I was in my favourite part of Dubai yesterday and had my little pocket digital camera with me.



Coming in from New Dubai I find it easiest to park in Shindagah, where I can always find a space.

If I'm visiting Bur Dubai it's an easy stroll through interesting streets and if I'm going across to Deira I stroll through the textile souk and take the abra across the Creek, which is what I did yesterday.

There's been an upgrade of the abra fleet - now they have safety features for the twenty passengers...



Two lifebelts on each abra plus a sign about safety. I've never read the sign, I really must do that one day to see what they say.

The upgrade goes beyond safety though, or at least on the one I caught back to Bur Dubai - onboard cleaning solutions...



It was the middle of the day when I was on the Creek and half the fleet wasn't in action but those that were only took a couple of minutes to fill up with the full twenty passengers. We passed a few air-conditioned floating garden sheds, officially known as water buses, and each had only a handful of passengers.

RTA, there's a lesson to be learnt there.

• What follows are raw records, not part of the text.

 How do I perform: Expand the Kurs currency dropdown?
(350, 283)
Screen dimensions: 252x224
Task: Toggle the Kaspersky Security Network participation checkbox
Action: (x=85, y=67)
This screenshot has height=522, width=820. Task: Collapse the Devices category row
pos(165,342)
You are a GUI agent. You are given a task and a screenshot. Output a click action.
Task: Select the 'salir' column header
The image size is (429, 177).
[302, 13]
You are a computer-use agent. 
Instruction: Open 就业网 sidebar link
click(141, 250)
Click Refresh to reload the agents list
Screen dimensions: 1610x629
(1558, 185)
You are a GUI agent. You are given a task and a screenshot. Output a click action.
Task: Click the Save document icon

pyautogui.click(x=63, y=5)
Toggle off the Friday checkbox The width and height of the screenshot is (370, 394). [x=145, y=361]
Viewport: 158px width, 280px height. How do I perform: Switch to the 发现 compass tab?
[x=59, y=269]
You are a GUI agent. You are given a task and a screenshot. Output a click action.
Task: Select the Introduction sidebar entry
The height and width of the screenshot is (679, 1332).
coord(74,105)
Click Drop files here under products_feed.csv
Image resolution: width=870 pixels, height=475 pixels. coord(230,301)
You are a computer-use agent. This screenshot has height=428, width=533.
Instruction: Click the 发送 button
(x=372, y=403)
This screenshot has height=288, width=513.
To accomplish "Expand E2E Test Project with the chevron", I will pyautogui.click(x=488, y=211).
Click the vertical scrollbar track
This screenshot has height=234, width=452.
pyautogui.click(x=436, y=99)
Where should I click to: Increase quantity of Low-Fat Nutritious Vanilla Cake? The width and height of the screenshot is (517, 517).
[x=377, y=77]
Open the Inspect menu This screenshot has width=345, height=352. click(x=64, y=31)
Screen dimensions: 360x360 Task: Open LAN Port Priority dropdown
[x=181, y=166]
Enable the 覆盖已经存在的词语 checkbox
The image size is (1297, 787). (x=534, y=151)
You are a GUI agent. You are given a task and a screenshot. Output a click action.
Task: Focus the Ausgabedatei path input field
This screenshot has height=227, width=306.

I love the abras as they are. I know they're dirty, pollute with their diesel engines and all that but I'll miss it when they're converted to gas or solar, or whatever it was that was announced a while ago.

I love the dhows too. It's living history really, not very much about them has changed for a hundred years or more. They're built the same, from the same materials, they carry general cargo, much of it the same as they carried back in history, to the same destinations.

You'll see the cargo being carried on the backs of men as they struggle up wooden gangplanks too, as they would have done way back in time.

With the weather warming up - yesterday was 41C with humidity getting towards uncomfortable levels - quite a few of the dhows have canvas covers stretched over the cabin to give the crew some relief.

That's a bit modern though and it's good to see that others still use the traditional barasti palm fronds to give shade.



The dhow wharf, right in the heart of Deira, is always a reminder to me of how relatively crime-free Dubai is.

There are more than a few cities around the world where valuable items left lying around for days would soon disappear...




4 comments:

nzm said...

Onboard cleaning solutions, Seabee? :-)

Seabee said...

Sarcasm of course, as part of my anti-solutions campaign :-)

Em said...

...proof that some things should be left as is...

Rick said...

I traveled to Dubai last year for business. What an amazing country.

Many people there can live the life of the rich and famous.